- [RECORDS FOR THE EXERCISE]:
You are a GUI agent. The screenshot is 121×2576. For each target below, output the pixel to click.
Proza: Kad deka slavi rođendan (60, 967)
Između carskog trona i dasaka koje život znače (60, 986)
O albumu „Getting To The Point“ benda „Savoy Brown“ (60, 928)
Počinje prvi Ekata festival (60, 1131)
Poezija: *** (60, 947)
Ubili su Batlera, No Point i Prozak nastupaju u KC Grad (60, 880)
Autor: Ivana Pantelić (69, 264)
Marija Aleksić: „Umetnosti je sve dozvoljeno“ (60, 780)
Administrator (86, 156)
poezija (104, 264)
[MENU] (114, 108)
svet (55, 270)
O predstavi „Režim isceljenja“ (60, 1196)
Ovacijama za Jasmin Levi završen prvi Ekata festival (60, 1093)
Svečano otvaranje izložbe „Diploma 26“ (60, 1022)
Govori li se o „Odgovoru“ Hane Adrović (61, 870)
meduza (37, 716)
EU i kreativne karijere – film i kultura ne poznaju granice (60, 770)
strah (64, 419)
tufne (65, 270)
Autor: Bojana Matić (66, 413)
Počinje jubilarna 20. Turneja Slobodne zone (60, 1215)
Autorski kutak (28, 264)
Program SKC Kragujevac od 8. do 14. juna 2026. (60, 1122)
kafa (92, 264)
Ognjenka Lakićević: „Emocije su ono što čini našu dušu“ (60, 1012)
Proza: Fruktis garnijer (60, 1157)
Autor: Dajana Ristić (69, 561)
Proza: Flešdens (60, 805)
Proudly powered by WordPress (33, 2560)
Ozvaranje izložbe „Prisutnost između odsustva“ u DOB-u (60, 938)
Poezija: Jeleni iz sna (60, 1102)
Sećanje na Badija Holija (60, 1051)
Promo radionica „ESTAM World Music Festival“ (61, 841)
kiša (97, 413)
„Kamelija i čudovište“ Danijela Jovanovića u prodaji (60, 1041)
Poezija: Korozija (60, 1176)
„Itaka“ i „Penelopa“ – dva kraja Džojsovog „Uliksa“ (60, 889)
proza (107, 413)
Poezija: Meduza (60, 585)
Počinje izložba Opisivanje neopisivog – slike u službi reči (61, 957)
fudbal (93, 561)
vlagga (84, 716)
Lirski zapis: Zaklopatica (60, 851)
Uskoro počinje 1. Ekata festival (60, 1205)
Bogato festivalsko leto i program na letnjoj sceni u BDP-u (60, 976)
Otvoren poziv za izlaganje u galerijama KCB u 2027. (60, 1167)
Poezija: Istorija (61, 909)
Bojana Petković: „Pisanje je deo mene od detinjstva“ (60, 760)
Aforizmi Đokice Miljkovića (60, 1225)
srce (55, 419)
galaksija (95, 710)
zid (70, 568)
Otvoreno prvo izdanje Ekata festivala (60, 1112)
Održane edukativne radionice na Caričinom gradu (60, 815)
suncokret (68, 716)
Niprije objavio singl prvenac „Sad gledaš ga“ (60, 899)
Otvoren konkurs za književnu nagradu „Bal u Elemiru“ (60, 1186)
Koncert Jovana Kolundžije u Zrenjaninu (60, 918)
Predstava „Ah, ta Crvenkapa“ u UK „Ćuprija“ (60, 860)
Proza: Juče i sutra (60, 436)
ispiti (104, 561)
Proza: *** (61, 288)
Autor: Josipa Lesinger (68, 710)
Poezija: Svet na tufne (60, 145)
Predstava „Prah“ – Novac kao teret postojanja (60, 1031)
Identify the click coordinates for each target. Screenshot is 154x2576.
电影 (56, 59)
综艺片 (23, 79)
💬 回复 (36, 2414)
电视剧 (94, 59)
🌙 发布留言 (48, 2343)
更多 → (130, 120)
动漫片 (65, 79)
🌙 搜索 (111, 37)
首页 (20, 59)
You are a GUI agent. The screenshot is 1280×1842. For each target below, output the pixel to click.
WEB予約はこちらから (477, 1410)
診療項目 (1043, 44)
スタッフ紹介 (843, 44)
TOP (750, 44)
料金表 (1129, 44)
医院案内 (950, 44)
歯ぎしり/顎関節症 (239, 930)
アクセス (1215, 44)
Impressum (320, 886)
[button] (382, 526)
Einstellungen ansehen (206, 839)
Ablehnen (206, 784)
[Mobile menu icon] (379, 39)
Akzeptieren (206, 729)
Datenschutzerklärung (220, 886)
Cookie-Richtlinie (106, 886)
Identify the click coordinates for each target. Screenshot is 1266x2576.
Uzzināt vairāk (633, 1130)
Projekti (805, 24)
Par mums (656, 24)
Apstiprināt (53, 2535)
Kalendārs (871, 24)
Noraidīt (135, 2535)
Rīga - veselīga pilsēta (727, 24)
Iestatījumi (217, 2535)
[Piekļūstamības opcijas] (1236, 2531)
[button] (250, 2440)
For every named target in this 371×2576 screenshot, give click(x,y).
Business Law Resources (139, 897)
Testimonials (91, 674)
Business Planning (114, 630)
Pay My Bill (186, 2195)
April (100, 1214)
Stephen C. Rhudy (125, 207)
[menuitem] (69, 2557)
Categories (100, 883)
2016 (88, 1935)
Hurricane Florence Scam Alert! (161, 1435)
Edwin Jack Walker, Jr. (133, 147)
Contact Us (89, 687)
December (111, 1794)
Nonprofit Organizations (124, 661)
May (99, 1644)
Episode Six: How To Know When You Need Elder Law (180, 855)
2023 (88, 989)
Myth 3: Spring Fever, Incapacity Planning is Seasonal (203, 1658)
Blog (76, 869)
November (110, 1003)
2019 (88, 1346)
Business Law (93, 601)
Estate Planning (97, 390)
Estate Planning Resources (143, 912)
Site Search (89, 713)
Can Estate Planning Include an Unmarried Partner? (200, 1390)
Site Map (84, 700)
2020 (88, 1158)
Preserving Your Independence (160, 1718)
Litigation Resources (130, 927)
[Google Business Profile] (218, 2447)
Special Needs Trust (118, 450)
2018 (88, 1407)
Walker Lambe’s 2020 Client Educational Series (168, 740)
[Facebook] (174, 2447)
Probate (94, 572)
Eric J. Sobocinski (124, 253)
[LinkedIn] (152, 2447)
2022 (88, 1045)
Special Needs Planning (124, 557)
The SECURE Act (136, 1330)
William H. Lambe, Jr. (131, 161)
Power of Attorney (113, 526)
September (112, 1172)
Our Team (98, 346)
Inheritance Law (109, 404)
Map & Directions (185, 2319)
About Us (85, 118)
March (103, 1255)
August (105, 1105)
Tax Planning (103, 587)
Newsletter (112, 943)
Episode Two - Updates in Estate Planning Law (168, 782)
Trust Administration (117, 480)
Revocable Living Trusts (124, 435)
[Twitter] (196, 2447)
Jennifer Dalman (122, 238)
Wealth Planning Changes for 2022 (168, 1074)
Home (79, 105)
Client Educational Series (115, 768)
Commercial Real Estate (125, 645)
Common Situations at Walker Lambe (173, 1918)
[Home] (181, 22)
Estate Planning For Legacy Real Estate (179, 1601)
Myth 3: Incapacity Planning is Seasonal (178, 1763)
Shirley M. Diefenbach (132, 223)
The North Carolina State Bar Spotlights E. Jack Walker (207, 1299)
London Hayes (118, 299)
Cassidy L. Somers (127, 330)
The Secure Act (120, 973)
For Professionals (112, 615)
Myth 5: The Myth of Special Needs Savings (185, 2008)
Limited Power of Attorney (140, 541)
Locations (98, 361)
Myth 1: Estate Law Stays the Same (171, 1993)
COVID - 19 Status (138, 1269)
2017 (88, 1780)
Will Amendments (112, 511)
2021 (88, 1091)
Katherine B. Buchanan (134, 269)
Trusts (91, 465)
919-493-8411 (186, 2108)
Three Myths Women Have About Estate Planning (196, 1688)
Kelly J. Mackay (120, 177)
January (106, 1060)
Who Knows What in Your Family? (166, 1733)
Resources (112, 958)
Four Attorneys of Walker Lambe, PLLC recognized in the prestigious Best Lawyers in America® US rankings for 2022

- [WHAT YOU WILL DO]: There is a line with "Govori li se" and a line with "Poezija: Svet na tufne (60, 145)" above. Copy exactly those two lines and all lines between them, with nothing else.

- [SOLUTION]:
Govori li se o „Odgovoru“ Hane Adrović (61, 870)
meduza (37, 716)
EU i kreativne karijere – film i kultura ne poznaju granice (60, 770)
strah (64, 419)
tufne (65, 270)
Autor: Bojana Matić (66, 413)
Počinje jubilarna 20. Turneja Slobodne zone (60, 1215)
Autorski kutak (28, 264)
Program SKC Kragujevac od 8. do 14. juna 2026. (60, 1122)
kafa (92, 264)
Ognjenka Lakićević: „Emocije su ono što čini našu dušu“ (60, 1012)
Proza: Fruktis garnijer (60, 1157)
Autor: Dajana Ristić (69, 561)
Proza: Flešdens (60, 805)
Proudly powered by WordPress (33, 2560)
Ozvaranje izložbe „Prisutnost između odsustva“ u DOB-u (60, 938)
Poezija: Jeleni iz sna (60, 1102)
Sećanje na Badija Holija (60, 1051)
Promo radionica „ESTAM World Music Festival“ (61, 841)
kiša (97, 413)
„Kamelija i čudovište“ Danijela Jovanovića u prodaji (60, 1041)
Poezija: Korozija (60, 1176)
„Itaka“ i „Penelopa“ – dva kraja Džojsovog „Uliksa“ (60, 889)
proza (107, 413)
Poezija: Meduza (60, 585)
Počinje izložba Opisivanje neopisivog – slike u službi reči (61, 957)
fudbal (93, 561)
vlagga (84, 716)
Lirski zapis: Zaklopatica (60, 851)
Uskoro počinje 1. Ekata festival (60, 1205)
Bogato festivalsko leto i program na letnjoj sceni u BDP-u (60, 976)
Otvoren poziv za izlaganje u galerijama KCB u 2027. (60, 1167)
Poezija: Istorija (61, 909)
Bojana Petković: „Pisanje je deo mene od detinjstva“ (60, 760)
Aforizmi Đokice Miljkovića (60, 1225)
srce (55, 419)
galaksija (95, 710)
zid (70, 568)
Otvoreno prvo izdanje Ekata festivala (60, 1112)
Održane edukativne radionice na Caričinom gradu (60, 815)
suncokret (68, 716)
Niprije objavio singl prvenac „Sad gledaš ga“ (60, 899)
Otvoren konkurs za književnu nagradu „Bal u Elemiru“ (60, 1186)
Koncert Jovana Kolundžije u Zrenjaninu (60, 918)
Predstava „Ah, ta Crvenkapa“ u UK „Ćuprija“ (60, 860)
Proza: Juče i sutra (60, 436)
ispiti (104, 561)
Proza: *** (61, 288)
Autor: Josipa Lesinger (68, 710)
Poezija: Svet na tufne (60, 145)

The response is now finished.